Paper and cardboard packaging group DS Smith has reported a 64% profit increase following strong demand for its products.
The company revealed pre-tax profits had increased to £378 million in its 2020/21 financial year annual results. This was on revenue of £7.2 billion.
In this period, DS Smith saw record like-for-like corrugated box volume growth of 5.4%. In particular, this came from the fast moving consumer goods sector and other consumer related sectors. Plastic replacement with fibre-based packaging helped with this.
US, Southern Europe and Eastern Europe saw especially strong growth performance.
DS Smith noted that its net energy costs had increased by 81% in the period, and the cost of recyclate by 49%. It said that these increases had been mitigated through the size, scale, and expertise of its procurement operations, long-term buying relationships for both recyclate and paper, plus its energy hedging programme.

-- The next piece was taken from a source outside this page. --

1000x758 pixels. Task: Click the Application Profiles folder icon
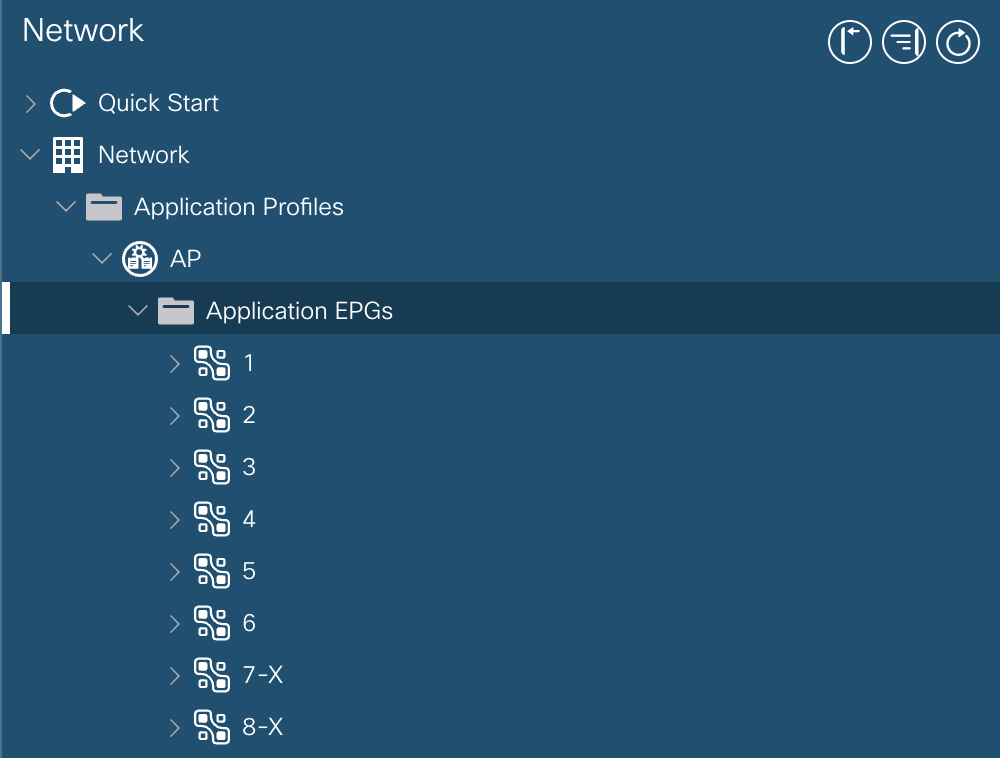[x=104, y=206]
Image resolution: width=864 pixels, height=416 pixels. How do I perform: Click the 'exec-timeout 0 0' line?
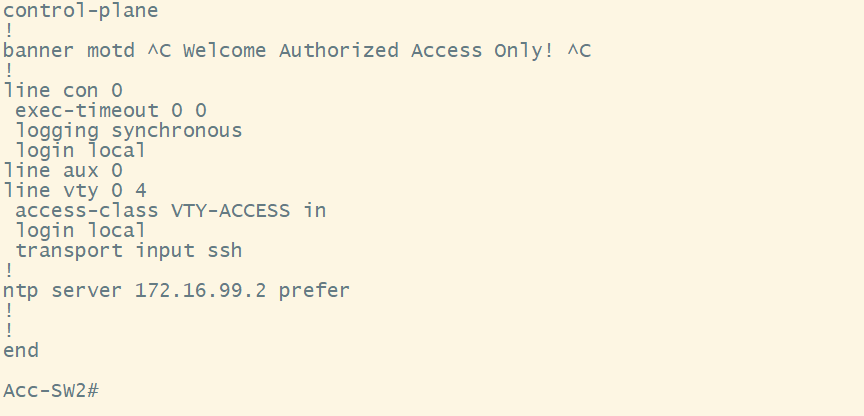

Group chief executive Miles Roberts said: “It has been another year of volatile trading conditions where we have worked through the tail-end of the pandemic and, more recently, the tragic events of the Russian invasion of Ukraine.
“These difficult periods have again brought the best out of all of our colleagues at DS Smith, demonstrating their resilience, compassion and commitment.
“We have delivered strong operational, environmental and financial results. The actions we have taken, driven by our strategic focus on our customers and their changing needs, including an ever-increasing focus on sustainability, have resulted in record volume growth.
“This, together with price increases which have offset significant cost inflation, has driven a strong improvement in profitability and high cash generation. We continued to recycle capital out of mature, non-core assets with the disposal of the De Hoop paper mill, while reinvesting in new packaging sites that meet customer demand and offer attractive financial returns.
“The new financial year has started well, building on the momentum from the previous year. While there remains considerable uncertainty about the overall economic environment, our expectations remain unchanged. Strong customer demand reinforces our confidence to invest in the business, with capital expenditure expected to further increase in the current year.
“We currently expect to see 2-4 per cent growth in our volumes, aided by our focus on resilient end markets, a strong performance in the US and the opening of new sites in regions where demand is buoyant. This growth, combined with the benefits of ongoing pricing momentum and careful management of our cost base gives us confidence for the year ahead and is expected to result in a further substantial improvement in our performance.”